• **Exercise passage**
That would be a concept of sexual orientation worthy of the human experience of sex and sexuality. It opens up a thousand questions, each question a path that will take you on a journey into your thoughts, feelings, and desires about sex.
But this isn't what sexual orientation means in sexuality research or education, or in clinical or everyday settings.
What sexual orientation refers to in practice is the position of one's sexual and romantic interests in a binary system of sex. Embedded in this idea of sexual orientation is the (false) notion that there are two sexes, and two genders, and that gender is the central focus and most important aspect of sexual desire. In other words, sexual orientation is a way of organizing and conceptualizing adult relationships that says that the most salient features of our relationships are the gender of the people we have them with.
In practice, sexual orientation poses only one question, and it is both dull and blunt: What is the gender of the people whom you are sexually attracted to and with whom you want to have intimate relationships?
This is my problem.
I came to this when I was trying to write about orientation for children. When I write, I start by just trying to get the ideas down. I don't worry about comprehension level at first; I just try to describe what I see in the world. In one of those early drafts, I wrote something like this:
Sexual orientation is the way that most adults organize their intimate and romantic relationships. Adults seem to believe that the most important aspect of who they love and who they want to be in close romantic relationships with is the gender of that other person.
So if most of the time someone who calls themselves a woman wants to be in relationships with other women, we say her orientation is homosexual. If most of the time someone who is a woman wants to be with men, we say her orientation is heterosexual. If most of the time she is open to relationships with men or women we say her orientation is bisexual.
And as soon as I wrote that and read it, I knew I had other problems. One is that neither I nor many others fit into the "man" or "woman" boxes easily. An even bigger problem is this:
Why do we need to organize our relationships based on the gender of the people we are most attracted to? Why does gender need to be the most salient aspect of the object of our desire?

• **Recorded data**
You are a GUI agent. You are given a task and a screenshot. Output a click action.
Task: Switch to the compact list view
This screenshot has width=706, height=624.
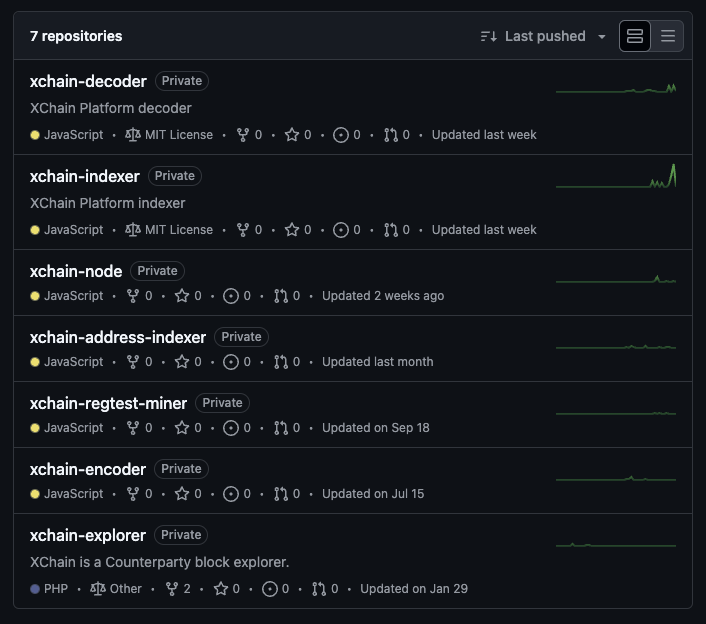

• **Brief 1**
Return, word for word, the part of the passage on sexual orientation starting at "In practice, sexual" and ending at "is my problem.".
• **Brief 2**
Pick up the passage on sexual orientation after its last sentence and keep it going.

• **Expected answer 1**
In practice, sexual orientation poses only one question, and it is both dull and blunt: What is the gender of the people whom you are sexually attracted to and with whom you want to have intimate relationships?
This is my problem.

• **Expected answer 2**
If this seems like a ridiculous question to you, you don't spend enough time with kids. It's not a ridiculous question, and it's one that many kids will ask, if they feel safe enough and empowered enough to do so. It's a reasonable question, and the truth is that I don't have a good enough answer.
Instead of a good answer, when I was first asked this question, I was left with an intense feeling of "d'oh!"
Why, in the face of all the amazing ways we might describe and understand our relationships of love and lust, would we use such a narrow frame of reference? More than any other subject, it was with this topic that I felt the weight of adult sexual socialization come down on a child's understanding and experience of sexuality like a cage. Like a trap.
I was also left wondering about what sort of alternative could be offered. The alternative can't be some frameless "everyone just is" answer.
I think the alternative might be found in a more expansive and creative use of the idea of orientation, one that highlights our relationships to people and ideas around us, as well as our relationship to structures of power that limit our options based on things like race, class, gender, our bodies, and whom we love and lust after.
For now my tactic is to stall a bit. As I'm getting deeper into the writing, I am finding myself wanting more and more to postpone the introduction of concepts of adult sexual socialization. The cage has to come down at some point, but part of me wants to let those of us who still can roam free keep roaming just a little while longer.